I
Hier, j’ai rencontrée ma vieille camarade Héloïse. – Héloïse, qui ? – Héloïse, quoi ? Pas si bête que de vous le dire. Car vous la connaissez tous et nous n’avons causé que pour nous deux. Vous la connaissez sous les noms les plus fastueux qu’il lui a plu de se donner pour augmenter auprès des imbéciles le prix de sa conquête. Car, pour entrer aujourd’hui en galanterie, comme pour entrer autrefois en religion, les femmes ont grand soin de s’inventer de nouveaux patrons dans les calendriers. Les intimes seuls gardent le droit de leur souhaiter leur fête comme l’avait réglé leur baptême. Héloïse, par exemple, aurait grand-peine à me faire accroire qu’elle s’appelle Lélia ou Wilhelmine, aussi bien qu’à me prouver qu’elle a vingt-cinq ans. Elle ne le tente même pas. La vérité est que nous avons couché ensemble quand nous avions six ans à nous deux.

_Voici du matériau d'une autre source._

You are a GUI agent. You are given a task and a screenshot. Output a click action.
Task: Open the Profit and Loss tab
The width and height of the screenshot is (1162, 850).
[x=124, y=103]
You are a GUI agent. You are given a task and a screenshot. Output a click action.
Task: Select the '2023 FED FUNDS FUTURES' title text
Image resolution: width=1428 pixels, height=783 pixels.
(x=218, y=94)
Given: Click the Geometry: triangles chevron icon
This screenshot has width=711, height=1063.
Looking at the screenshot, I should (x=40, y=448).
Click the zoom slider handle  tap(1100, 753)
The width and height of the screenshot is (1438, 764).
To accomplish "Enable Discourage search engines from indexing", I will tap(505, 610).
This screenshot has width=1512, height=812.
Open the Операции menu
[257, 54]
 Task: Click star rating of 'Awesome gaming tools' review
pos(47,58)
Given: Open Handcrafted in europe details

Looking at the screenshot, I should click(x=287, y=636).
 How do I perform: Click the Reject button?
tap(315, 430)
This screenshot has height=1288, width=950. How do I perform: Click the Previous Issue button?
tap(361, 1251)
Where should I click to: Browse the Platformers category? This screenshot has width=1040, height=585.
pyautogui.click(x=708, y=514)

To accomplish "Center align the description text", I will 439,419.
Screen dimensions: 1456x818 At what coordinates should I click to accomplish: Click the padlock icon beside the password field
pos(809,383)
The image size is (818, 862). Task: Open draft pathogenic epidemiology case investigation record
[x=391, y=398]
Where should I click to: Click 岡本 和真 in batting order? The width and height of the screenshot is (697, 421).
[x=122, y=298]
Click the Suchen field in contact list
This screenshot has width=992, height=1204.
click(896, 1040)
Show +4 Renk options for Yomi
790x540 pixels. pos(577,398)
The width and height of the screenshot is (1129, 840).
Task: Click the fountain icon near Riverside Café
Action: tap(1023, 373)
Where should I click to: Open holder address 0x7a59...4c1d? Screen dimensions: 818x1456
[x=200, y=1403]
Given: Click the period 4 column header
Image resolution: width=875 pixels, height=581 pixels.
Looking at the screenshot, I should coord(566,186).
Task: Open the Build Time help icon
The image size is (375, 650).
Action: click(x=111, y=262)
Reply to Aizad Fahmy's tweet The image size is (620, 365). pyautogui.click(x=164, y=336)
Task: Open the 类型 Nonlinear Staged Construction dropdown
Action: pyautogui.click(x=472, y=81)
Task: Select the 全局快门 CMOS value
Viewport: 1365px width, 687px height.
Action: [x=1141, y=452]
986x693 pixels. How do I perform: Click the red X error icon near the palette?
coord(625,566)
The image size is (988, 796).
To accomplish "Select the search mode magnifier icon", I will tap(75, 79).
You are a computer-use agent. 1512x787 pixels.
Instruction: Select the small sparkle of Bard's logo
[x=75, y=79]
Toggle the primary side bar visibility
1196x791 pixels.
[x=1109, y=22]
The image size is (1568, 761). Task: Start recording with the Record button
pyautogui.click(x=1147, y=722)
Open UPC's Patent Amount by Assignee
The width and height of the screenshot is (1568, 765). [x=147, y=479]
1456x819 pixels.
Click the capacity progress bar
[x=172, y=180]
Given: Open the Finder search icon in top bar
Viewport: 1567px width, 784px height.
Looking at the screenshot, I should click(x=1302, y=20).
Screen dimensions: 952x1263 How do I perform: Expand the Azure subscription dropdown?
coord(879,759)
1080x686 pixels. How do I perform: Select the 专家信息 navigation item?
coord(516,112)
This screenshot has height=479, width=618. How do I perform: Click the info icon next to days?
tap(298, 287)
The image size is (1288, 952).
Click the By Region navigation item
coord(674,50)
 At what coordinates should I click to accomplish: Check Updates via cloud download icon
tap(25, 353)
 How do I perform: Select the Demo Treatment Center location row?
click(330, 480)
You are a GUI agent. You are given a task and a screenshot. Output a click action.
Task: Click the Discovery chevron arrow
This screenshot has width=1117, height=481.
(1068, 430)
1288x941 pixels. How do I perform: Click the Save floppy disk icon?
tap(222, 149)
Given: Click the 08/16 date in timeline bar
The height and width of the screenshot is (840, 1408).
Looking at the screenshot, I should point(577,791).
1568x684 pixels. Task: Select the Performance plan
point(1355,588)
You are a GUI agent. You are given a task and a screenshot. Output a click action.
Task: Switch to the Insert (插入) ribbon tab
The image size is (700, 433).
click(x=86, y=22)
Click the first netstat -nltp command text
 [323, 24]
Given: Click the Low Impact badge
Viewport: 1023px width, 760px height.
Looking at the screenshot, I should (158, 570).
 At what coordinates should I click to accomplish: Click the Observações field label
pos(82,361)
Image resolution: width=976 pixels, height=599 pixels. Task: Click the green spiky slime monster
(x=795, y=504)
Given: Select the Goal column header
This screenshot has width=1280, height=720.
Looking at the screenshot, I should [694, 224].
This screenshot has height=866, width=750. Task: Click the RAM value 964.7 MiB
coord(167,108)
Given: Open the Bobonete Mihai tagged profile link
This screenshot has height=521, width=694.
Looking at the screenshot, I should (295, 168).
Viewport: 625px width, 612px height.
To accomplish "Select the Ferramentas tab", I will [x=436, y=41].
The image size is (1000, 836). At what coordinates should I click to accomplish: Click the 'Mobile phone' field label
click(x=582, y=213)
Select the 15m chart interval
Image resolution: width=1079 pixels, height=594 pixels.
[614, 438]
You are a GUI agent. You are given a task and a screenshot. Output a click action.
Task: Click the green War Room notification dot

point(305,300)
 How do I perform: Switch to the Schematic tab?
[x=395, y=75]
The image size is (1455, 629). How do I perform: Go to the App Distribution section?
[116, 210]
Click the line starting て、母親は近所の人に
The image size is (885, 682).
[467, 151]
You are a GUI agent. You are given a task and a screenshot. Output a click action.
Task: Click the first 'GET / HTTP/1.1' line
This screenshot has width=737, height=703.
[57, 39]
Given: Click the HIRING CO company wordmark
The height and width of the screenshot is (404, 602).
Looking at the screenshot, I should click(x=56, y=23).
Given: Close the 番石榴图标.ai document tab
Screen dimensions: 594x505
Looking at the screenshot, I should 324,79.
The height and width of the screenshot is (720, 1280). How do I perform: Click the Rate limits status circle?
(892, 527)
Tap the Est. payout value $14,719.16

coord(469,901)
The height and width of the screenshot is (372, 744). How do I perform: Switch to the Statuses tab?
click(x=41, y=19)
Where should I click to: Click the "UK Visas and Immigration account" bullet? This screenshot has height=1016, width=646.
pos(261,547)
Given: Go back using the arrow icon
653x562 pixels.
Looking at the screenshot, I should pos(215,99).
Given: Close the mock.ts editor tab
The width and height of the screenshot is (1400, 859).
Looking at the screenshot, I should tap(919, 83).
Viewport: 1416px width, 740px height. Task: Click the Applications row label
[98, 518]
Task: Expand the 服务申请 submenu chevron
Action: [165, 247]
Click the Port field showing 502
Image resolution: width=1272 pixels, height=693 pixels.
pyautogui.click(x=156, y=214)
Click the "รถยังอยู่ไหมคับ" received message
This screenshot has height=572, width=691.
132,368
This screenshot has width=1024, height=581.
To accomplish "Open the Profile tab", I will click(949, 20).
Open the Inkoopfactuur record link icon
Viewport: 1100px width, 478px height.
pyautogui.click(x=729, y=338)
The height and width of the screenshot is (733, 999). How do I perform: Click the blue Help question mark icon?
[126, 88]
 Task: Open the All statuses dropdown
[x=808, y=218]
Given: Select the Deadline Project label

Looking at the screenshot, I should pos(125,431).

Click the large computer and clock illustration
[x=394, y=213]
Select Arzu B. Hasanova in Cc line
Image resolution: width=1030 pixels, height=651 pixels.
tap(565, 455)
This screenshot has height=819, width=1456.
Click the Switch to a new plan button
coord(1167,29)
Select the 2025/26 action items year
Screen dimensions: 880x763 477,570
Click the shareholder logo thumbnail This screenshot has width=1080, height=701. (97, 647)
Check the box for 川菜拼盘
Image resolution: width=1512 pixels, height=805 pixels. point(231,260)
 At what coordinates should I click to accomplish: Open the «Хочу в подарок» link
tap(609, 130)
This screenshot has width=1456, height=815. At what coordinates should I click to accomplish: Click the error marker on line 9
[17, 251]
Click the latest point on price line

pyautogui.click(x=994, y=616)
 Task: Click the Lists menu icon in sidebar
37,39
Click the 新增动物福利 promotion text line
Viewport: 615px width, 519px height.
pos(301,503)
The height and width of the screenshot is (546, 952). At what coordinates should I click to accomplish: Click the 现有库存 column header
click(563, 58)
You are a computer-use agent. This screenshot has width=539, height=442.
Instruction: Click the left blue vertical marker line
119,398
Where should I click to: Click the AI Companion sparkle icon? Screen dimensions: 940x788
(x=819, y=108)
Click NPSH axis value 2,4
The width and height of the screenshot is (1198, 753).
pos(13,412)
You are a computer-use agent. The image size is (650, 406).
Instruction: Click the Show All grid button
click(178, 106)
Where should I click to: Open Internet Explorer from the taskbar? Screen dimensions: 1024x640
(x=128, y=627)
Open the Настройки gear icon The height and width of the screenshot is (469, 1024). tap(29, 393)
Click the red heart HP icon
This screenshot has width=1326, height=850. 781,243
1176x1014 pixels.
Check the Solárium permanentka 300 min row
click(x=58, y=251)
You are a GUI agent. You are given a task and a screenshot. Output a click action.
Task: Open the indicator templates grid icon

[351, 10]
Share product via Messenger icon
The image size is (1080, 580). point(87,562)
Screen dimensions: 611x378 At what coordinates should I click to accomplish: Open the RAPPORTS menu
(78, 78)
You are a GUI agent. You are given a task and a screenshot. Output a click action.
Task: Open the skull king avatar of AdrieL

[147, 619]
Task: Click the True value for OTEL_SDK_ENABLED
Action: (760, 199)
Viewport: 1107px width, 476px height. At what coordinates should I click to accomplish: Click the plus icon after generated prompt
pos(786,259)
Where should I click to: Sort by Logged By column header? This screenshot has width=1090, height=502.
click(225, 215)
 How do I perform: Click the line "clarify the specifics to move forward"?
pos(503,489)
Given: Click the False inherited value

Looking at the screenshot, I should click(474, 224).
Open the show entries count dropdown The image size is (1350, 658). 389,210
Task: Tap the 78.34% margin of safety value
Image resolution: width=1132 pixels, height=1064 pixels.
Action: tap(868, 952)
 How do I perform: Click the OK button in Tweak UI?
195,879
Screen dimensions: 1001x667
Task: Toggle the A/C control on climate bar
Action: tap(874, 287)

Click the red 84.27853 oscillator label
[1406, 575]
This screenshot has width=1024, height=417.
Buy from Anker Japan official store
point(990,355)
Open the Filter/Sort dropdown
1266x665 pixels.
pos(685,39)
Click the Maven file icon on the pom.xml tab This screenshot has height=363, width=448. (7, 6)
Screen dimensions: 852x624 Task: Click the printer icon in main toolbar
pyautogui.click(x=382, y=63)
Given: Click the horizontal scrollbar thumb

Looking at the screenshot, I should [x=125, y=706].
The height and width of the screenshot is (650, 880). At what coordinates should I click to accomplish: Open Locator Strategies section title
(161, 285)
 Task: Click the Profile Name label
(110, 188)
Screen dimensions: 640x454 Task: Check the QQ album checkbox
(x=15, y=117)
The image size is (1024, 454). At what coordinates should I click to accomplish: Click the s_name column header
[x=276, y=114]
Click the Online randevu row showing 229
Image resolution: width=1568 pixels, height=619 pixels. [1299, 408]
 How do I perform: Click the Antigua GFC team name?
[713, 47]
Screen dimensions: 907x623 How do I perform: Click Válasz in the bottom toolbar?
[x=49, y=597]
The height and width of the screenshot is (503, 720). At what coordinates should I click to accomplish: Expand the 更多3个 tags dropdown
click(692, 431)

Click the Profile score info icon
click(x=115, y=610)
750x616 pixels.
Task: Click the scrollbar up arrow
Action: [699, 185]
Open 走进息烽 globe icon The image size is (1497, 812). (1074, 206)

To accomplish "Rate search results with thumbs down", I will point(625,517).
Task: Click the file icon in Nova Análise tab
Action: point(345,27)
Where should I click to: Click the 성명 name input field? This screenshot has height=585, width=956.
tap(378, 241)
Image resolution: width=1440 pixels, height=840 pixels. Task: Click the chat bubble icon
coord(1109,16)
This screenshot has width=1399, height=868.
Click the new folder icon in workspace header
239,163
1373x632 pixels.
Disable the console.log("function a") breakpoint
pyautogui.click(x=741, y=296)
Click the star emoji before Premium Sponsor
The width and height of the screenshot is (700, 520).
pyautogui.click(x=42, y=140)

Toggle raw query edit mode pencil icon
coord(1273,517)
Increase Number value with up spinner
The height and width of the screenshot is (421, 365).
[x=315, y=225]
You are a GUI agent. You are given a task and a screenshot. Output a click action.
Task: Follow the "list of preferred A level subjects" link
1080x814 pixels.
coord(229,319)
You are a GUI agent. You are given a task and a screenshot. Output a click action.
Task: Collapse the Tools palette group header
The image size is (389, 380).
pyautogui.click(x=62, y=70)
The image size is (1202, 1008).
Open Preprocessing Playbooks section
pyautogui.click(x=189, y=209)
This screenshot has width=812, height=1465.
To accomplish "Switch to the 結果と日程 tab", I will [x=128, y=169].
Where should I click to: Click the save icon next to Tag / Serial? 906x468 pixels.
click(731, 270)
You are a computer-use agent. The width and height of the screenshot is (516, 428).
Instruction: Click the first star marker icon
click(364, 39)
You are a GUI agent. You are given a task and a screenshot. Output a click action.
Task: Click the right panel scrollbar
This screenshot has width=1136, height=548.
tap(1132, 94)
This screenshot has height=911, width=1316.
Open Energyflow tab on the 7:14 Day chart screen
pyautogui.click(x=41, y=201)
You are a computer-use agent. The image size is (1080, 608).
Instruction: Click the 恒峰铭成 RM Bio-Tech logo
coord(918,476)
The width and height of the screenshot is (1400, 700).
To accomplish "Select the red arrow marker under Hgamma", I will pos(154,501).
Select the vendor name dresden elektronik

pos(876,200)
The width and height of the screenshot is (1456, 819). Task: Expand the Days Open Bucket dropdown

J’aurais mieux fait d’attendre. Car c’est une belle personne dans sa maturité abondante comme je les aime, très aimablement bossuée aux bons endroits, ferme toutefois dans son expansion et, comme les navigateurs adroits, n’ayant pas perdu la ligne. – Eh bien, alors, comment n’ai-je pas récidivé ? – Héloïse n’est pas une vertu, que je sache. – Oh ! non ! Je ne puis pas me dissimuler qu’en demeurant platonique à son endroit, je me singularise, et qu’en n’en recevant que de bonnes paroles, je suis l’objet d’une exception qui n’a rien de flatteur. Nous nous sommes aimés tout enfants. Depuis nous avons suivi des carrières différentes. Ma famille me destinait à la magistrature et la sienne au blanchissage. Nous avons obéi, l’un et l’autre, à d’autres vocations. Je suis devenu poète lyrique et elle femme entretenue. Nous avons tous deux consciencieusement pioché notre art à distance.
Elle a fait plus vite fortune que moi, parce que la partie est meilleure et plus lucrative ; mais ne croyez pas cependant que ce soit une basse envie qui m’ait rendu dédaigneux de ses faveurs. Non, c’est elle qui ne l’a pas voulu. – Et pourquoi ? Je vous le donne à deviner en mille. – Parce que nous avons fait ensemble notre première communion.